Thursday, January 08, 2009
Game 11: Top Golf
This is Mike playing Top Golf. He doesn't know I took this picture (or posted it). He may kill me if he reads this blog.....
BTW - by the time you read this - I should be on a beach, umbrella drink in hand....
Game: Top Golf
Platform: The Top Golf facility in Alexandria, VA
Imagine a really tricked out practice range. Or a live version of a golf simulator.
That's this place.
The game is played with the following:
- 20 balls with a chip inside that has your name registered in it.
- A large field with flags and holes.
- Golf clubs.
Try to aim the ball at the holes. If the ball drops in one of the holes, you score. The score is based on how close you are to the flag. The ball doesn't make it in the hole - you don't get points.
Here's a link to the FAQs.
Is the game fun? Why? What I like about this setup is that you have a target you shoot at. The Top Golf folks have done a nice job of modifying their games for different levels and objectives. The standard Top Golf game allows you to aim at any flag - but if you accidentally get it in another flag, that's OK too. Other games are not so forgiving.

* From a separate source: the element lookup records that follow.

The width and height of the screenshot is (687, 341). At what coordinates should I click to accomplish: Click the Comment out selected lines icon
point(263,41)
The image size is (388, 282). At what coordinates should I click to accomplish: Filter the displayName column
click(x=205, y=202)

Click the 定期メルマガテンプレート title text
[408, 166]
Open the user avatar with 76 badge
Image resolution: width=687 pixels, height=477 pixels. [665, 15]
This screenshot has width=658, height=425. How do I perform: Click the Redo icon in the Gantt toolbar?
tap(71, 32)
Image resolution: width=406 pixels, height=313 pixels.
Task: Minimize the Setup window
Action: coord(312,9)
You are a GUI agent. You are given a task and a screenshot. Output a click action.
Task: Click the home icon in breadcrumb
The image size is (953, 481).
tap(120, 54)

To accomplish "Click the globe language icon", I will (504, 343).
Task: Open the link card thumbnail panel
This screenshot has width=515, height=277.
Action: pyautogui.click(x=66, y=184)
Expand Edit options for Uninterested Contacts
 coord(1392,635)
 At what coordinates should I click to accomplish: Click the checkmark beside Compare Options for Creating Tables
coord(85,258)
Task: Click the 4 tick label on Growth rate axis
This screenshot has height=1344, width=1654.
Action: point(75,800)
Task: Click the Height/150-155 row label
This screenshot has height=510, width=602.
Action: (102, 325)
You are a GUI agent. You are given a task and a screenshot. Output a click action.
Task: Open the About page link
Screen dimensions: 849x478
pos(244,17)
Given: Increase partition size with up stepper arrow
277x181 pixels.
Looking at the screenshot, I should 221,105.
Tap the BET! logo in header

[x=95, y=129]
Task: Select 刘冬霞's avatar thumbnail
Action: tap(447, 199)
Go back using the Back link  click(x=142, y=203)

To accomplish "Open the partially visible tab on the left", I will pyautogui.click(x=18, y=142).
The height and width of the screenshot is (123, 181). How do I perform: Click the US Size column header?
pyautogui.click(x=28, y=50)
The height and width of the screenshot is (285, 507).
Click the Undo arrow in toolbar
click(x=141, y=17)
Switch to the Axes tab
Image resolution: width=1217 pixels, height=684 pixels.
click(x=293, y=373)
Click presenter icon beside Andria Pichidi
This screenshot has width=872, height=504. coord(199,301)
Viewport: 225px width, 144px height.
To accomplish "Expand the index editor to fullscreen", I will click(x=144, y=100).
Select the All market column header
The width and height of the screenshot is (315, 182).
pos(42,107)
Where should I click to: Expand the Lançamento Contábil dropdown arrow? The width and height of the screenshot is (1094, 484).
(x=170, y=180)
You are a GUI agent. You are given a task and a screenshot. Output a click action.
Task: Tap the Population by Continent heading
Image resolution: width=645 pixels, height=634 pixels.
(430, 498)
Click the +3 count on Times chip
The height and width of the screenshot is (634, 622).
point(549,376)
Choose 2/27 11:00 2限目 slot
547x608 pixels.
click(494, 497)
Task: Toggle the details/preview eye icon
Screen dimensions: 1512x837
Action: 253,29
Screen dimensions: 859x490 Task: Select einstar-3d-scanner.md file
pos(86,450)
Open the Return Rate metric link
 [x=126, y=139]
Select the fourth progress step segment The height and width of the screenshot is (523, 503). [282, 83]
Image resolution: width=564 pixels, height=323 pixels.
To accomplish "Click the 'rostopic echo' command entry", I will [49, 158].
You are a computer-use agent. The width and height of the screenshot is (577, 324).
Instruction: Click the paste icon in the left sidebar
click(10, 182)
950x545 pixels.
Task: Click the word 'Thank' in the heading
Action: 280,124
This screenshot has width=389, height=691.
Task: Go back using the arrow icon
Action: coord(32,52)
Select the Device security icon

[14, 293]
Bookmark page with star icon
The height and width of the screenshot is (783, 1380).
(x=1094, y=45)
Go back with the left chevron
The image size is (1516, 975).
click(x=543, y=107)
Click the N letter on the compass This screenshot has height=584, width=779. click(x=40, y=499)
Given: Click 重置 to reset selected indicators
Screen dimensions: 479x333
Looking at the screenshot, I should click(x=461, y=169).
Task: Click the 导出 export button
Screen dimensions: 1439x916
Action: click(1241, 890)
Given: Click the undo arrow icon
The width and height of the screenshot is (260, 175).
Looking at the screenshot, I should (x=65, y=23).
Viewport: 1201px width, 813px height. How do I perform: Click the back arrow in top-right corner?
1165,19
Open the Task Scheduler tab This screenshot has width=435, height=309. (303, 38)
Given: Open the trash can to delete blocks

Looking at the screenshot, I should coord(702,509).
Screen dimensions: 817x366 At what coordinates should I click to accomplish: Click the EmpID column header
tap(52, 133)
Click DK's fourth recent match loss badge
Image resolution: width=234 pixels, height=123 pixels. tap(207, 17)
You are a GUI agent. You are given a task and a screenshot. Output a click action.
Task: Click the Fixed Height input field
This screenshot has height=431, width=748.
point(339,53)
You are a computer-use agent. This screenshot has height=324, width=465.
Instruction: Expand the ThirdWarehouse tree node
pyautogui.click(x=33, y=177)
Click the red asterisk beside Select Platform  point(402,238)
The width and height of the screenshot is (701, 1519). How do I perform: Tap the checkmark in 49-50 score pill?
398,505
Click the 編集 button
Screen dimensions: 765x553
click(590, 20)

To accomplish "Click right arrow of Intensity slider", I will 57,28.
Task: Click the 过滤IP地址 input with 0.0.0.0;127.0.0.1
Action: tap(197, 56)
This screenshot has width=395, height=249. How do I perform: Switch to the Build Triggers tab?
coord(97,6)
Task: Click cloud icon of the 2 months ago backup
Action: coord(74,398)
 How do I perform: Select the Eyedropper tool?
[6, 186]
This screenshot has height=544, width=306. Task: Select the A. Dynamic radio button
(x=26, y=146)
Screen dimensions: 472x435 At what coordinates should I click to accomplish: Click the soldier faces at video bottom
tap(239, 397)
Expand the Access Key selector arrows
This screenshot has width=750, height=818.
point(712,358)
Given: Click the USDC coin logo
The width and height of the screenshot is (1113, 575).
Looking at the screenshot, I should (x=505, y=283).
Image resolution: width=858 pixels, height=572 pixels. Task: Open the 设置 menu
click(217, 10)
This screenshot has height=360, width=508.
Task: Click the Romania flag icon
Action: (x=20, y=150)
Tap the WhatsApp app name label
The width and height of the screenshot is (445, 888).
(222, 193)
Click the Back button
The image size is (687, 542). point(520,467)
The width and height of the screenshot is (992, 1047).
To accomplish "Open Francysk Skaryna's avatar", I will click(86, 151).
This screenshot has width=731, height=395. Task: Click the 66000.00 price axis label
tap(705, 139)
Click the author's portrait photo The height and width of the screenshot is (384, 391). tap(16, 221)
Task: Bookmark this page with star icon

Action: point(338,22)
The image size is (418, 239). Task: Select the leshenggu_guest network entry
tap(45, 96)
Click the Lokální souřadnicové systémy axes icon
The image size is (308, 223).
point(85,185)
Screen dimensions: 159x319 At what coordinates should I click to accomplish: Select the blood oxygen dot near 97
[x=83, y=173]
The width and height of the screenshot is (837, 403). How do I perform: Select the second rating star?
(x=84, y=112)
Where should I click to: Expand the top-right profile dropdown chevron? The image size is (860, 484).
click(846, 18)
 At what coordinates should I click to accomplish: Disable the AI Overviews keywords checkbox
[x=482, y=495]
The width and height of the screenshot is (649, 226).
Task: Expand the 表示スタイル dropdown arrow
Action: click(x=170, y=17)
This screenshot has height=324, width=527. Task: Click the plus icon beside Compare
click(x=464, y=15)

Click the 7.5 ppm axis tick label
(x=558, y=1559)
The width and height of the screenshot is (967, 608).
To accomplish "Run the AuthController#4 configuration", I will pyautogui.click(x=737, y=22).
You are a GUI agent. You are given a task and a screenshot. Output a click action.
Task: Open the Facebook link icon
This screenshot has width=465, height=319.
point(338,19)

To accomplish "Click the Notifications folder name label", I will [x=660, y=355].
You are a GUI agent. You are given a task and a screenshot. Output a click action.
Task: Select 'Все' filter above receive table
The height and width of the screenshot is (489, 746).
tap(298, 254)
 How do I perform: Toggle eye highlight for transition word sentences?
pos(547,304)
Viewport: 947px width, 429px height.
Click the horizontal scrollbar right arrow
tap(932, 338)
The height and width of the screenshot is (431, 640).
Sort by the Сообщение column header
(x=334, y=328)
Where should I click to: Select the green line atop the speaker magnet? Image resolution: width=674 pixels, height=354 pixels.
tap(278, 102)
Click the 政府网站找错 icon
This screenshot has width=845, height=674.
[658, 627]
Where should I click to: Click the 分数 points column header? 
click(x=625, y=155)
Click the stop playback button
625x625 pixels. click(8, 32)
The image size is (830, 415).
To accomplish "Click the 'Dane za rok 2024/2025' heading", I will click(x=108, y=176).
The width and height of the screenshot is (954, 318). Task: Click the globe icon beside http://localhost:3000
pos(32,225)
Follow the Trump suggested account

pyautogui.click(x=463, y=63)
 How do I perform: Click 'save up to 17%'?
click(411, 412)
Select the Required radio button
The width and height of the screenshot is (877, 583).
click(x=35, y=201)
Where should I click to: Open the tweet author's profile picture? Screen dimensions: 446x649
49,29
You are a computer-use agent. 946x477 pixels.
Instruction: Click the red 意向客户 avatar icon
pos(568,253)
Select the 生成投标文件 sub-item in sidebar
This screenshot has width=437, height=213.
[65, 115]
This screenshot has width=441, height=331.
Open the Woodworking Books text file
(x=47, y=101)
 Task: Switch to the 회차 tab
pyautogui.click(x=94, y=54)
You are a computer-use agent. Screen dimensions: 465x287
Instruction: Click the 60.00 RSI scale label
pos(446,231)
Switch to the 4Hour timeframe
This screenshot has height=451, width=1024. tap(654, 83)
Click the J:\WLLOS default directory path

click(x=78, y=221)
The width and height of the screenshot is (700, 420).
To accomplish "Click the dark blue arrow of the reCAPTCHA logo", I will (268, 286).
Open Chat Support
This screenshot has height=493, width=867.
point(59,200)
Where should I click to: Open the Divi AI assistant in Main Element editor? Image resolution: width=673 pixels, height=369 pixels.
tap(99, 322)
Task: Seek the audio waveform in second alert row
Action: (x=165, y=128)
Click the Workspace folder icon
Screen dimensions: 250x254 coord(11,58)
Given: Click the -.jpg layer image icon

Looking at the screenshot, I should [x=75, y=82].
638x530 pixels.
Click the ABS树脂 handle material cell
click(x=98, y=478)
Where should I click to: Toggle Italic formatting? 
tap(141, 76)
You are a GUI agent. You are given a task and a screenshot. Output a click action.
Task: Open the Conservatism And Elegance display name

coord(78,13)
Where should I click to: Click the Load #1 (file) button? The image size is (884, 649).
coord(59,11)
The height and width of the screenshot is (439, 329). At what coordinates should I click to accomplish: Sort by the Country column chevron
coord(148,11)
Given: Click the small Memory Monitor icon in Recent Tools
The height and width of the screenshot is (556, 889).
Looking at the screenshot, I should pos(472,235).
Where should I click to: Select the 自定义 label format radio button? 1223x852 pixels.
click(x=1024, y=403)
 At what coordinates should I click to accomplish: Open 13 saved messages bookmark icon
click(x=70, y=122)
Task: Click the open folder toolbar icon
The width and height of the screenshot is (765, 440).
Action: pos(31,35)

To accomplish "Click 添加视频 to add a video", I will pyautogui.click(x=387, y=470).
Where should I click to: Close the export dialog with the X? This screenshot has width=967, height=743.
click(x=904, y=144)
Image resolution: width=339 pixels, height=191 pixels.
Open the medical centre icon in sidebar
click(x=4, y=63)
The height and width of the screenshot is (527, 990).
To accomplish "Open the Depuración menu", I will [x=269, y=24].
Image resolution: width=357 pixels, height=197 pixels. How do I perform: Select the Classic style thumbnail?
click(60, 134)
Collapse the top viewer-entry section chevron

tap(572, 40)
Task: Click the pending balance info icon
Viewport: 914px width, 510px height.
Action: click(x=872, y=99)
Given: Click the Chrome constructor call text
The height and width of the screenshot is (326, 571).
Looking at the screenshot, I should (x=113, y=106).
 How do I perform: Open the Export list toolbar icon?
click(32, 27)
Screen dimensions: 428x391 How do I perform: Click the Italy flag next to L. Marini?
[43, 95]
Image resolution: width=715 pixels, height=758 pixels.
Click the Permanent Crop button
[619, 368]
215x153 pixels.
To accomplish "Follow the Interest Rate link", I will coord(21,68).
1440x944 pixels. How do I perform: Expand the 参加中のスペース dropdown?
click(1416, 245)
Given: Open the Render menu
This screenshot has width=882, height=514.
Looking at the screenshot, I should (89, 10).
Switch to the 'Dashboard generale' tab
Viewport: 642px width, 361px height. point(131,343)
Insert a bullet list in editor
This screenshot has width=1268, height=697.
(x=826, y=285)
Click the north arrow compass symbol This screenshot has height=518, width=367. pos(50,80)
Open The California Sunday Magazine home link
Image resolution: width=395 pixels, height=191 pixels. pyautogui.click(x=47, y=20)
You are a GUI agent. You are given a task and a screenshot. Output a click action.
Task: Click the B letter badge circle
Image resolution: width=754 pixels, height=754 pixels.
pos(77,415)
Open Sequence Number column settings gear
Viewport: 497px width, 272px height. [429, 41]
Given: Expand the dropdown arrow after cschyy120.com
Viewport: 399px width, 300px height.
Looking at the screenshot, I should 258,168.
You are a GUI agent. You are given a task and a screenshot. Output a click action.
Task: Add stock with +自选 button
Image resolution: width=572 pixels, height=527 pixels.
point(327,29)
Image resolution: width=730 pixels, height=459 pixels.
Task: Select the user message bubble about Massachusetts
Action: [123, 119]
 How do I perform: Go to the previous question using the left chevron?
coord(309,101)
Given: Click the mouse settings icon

Do I want to play this repeatedly? It's pricier than the practice range. However, if I either want to goof off / play with friends and it's too crummy for a round OR I want to accomplish something very particular with more detailed distance feedback than I get from the practice range - this is a good place to go.
What did I learn playing it? That I am still crummy at golf.
First - the competition aspect. If I play with friends - I find that I am more inclined to practice distances that I am already strong at (the yellow flags at 75 yards out get LOTS of play from me). Depending on the objective - this may or may not be a good thing. In this last session - my strategy probably served to improve the accuracy of my mid-range game, but did NOTHING to help my distance.
Second - the allowance for slop. Top Golf has a series of games - some games require you to hit a specific target. Others allow you to hit ANY target. For first time / beginner golfers, the fact that you can still get points even if you don't hit it where you are aiming may be motivating. For more advanced golfers, misses might be inadvertently rewarded and potentially result in bad habits - like the time I was aiming at the green flag (125 yards out) and hit a fantastic shot into the brown flag (150 yards out). If I were on a REAL golf course - that baby would be in the woods / water / sand.
What element(s) can I use when designing a game at work?
When choosing to develop a competitive element, it's good to make sure that the act of competition does not inadvertently undermine the objective.
When designing the rewards structure, make sure you are not rewarding slop while keeping beginners motivated. Top Golf addresses this through different games - but the default game is pretty loose.